Zivia tried to explain away these regrets. How could anyone have known what atrocities were being planned, especially when the Nazis took great pains to keep them secret specifically to avoid retaliation and global censure? How could a suffering minority fight an army that was conquering entire countries? How could people who were starving and ill make tactical plans for military action? Had they not focused intensely on promoting self-respect, education, and camaraderie during those early years, there may not have been the spirit, trust, and ethos that enabled a fighting force. But still, she was consumed by regret.
Numerous courier girls, including Frumka, spread the news of the mass execution at Ponary and the underground’s understanding of the Final Solution. Runaway witnesses also testified in front of large gatherings of community leaders. But they were often not believed. Many Jewish communities were reluctant to accept stories that simply seemed too monstrous to process.
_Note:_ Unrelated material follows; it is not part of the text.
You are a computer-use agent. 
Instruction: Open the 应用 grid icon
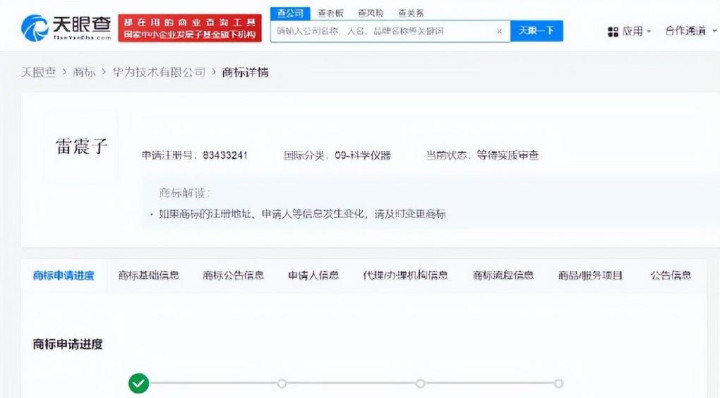pyautogui.click(x=613, y=32)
They refused to believe that similar atrocities would be carried out in western Poland, where, despite torturous living conditions, there been no inklings of mass murder. Their communities supplied the Reich with indispensable slave labor; it made no sense economically for the Nazis to execute them all.
Many Jews harbored the illusion that it was still possible to survive. They wanted to believe the best, wanted desperately to live. No one wanted to think that their mothers, their siblings, their children had been dispatched against their will to be slaughtered—or that their own impeding deportation almost certainly meant death. And Warsaw, of all places, was in the heart of Europe. How could they deport a whole capital city? Polish Jews had previously lived in segregation for centuries—they never imagined that Hitler’s ghettos were part of a murder machine. Jews had prepared psychologically for what they knew: World War I. Unfortunately, this was not that war.
In Tosia’s final letter to Palestine, dated April 7, 1942, she wrote of the torment of seeing such destruction yet being unable to stop it: “Jews are dying before my eyes and I am powerless to help. Did you ever try to shatter a wall with your head?”
In one account, a young Jewish woman tells of embarking a train to Auschwitz. Suddenly she saw a note card being pushed through the boards of the train, between the wooden slats. She read: “[T]his train is taking you to the worst death camps. . . . Do not enter this train.”